(Saved entries)

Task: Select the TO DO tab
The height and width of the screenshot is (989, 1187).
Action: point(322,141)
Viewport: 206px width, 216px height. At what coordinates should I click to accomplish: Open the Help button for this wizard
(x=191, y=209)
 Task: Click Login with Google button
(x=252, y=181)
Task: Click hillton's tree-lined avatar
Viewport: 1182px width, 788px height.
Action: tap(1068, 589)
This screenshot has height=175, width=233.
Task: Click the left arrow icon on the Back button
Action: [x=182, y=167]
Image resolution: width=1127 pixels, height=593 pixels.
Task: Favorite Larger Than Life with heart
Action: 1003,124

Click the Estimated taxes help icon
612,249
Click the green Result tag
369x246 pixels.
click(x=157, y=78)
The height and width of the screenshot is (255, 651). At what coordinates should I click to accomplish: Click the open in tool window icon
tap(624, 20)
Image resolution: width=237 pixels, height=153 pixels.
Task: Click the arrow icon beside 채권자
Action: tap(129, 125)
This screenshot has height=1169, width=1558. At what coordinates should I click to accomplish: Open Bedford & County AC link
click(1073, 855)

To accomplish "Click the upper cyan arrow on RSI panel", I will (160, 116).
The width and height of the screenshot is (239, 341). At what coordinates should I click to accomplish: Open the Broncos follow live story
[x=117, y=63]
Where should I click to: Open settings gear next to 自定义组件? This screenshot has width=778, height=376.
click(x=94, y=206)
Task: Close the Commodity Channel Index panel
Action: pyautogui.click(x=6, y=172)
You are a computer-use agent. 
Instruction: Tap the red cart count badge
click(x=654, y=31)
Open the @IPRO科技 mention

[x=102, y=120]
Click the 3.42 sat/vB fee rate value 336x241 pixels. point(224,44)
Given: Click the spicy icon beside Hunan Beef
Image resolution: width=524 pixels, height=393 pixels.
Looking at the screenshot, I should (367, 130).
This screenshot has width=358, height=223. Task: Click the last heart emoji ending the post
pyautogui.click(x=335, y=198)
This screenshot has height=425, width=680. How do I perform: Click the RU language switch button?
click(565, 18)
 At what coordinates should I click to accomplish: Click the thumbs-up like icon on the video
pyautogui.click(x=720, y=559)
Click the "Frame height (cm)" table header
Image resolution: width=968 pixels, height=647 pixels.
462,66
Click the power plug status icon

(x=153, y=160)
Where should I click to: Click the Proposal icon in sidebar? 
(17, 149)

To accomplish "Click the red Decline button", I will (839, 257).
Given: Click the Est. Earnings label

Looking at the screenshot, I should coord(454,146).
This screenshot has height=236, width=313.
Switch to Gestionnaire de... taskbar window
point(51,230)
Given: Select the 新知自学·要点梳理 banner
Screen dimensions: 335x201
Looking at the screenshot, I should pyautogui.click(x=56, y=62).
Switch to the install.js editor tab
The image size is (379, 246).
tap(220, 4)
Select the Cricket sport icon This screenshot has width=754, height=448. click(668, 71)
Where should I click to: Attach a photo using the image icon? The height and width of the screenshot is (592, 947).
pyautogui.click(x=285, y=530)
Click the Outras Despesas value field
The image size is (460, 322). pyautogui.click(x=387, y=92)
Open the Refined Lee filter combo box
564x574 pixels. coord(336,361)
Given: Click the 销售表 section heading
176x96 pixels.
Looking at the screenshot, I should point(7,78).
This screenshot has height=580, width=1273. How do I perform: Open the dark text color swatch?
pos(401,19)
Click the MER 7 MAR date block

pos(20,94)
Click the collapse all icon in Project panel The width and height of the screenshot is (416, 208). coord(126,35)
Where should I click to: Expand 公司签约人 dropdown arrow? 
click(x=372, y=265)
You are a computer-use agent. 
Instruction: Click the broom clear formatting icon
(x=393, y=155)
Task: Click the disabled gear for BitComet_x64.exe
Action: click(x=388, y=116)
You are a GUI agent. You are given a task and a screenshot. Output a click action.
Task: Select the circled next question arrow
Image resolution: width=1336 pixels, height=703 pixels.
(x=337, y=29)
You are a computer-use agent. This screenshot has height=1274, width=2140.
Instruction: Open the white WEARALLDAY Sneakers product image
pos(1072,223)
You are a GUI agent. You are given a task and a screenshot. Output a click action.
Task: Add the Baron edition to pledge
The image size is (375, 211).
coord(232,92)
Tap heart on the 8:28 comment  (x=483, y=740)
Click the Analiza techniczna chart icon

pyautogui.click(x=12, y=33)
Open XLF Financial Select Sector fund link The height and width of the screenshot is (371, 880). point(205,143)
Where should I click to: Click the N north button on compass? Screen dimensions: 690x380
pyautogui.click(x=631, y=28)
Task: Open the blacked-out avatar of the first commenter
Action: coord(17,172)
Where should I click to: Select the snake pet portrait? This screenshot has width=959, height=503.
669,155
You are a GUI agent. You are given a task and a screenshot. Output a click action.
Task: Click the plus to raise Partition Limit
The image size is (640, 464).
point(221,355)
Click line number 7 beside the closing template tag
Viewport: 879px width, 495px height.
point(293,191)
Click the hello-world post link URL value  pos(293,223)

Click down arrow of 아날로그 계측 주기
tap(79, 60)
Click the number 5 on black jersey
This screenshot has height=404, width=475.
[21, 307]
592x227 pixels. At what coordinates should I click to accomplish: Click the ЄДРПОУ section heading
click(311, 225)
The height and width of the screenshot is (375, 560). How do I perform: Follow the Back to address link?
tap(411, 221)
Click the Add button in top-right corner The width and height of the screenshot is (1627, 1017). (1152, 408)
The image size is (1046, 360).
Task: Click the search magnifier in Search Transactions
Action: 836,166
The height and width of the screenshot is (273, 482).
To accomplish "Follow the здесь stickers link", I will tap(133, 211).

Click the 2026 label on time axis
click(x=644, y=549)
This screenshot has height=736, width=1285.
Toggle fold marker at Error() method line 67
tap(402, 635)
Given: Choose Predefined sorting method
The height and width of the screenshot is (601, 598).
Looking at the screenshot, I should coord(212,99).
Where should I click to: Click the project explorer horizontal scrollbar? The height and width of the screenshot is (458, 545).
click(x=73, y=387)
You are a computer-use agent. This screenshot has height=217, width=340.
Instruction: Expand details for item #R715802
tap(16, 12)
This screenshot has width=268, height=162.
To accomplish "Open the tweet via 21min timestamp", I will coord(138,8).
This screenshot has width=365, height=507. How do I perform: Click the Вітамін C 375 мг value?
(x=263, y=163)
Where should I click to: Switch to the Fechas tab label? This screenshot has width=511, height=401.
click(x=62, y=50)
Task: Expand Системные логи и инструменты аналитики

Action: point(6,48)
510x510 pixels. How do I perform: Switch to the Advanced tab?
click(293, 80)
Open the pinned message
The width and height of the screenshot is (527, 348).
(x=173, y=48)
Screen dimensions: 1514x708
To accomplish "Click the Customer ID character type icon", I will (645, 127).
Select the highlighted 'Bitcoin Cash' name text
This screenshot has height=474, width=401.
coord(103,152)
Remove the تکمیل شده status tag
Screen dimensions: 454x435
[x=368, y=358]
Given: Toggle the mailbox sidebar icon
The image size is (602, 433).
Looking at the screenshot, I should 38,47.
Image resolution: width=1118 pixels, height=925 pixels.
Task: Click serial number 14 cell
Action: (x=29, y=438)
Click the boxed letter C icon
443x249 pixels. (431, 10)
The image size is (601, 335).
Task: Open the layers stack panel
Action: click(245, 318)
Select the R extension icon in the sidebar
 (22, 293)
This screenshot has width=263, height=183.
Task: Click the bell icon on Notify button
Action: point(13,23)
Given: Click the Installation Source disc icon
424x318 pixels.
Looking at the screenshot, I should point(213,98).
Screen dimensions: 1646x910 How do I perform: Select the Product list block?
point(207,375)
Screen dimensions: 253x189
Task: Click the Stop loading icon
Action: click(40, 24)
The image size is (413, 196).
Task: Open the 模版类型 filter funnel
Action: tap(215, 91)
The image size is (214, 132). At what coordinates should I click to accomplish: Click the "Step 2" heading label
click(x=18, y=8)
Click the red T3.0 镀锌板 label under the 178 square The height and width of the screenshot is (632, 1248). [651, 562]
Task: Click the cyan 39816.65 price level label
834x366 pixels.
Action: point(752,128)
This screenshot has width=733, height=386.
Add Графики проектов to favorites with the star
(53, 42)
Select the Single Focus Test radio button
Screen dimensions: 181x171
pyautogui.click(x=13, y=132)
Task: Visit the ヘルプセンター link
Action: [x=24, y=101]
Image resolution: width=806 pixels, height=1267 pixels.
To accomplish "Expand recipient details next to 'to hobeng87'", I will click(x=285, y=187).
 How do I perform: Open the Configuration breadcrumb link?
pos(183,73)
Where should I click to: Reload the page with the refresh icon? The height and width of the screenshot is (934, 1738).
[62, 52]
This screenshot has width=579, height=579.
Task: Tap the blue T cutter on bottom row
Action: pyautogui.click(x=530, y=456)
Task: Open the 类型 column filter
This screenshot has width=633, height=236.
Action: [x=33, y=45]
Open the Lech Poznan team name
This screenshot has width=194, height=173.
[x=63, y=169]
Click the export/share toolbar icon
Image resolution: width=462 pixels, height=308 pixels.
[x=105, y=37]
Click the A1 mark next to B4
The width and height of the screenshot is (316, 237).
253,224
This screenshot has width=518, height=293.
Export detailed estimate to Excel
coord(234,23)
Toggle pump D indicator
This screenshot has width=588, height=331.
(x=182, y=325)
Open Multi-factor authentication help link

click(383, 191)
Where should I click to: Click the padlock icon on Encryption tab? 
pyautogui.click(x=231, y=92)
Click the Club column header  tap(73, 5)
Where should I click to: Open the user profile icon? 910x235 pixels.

### Task prompt
Beginning at the line with "Switch to the install.js editor tab" and stopping after the line with "Given: Click the 销售表 section heading", please write out every line of the data above exactly and nothing else.

### Task output
Switch to the install.js editor tab
The image size is (379, 246).
tap(220, 4)
Select the Cricket sport icon This screenshot has width=754, height=448. click(668, 71)
Where should I click to: Attach a photo using the image icon? The height and width of the screenshot is (592, 947).
pyautogui.click(x=285, y=530)
Click the Outras Despesas value field
The image size is (460, 322). pyautogui.click(x=387, y=92)
Open the Refined Lee filter combo box
564x574 pixels. coord(336,361)
Given: Click the 销售表 section heading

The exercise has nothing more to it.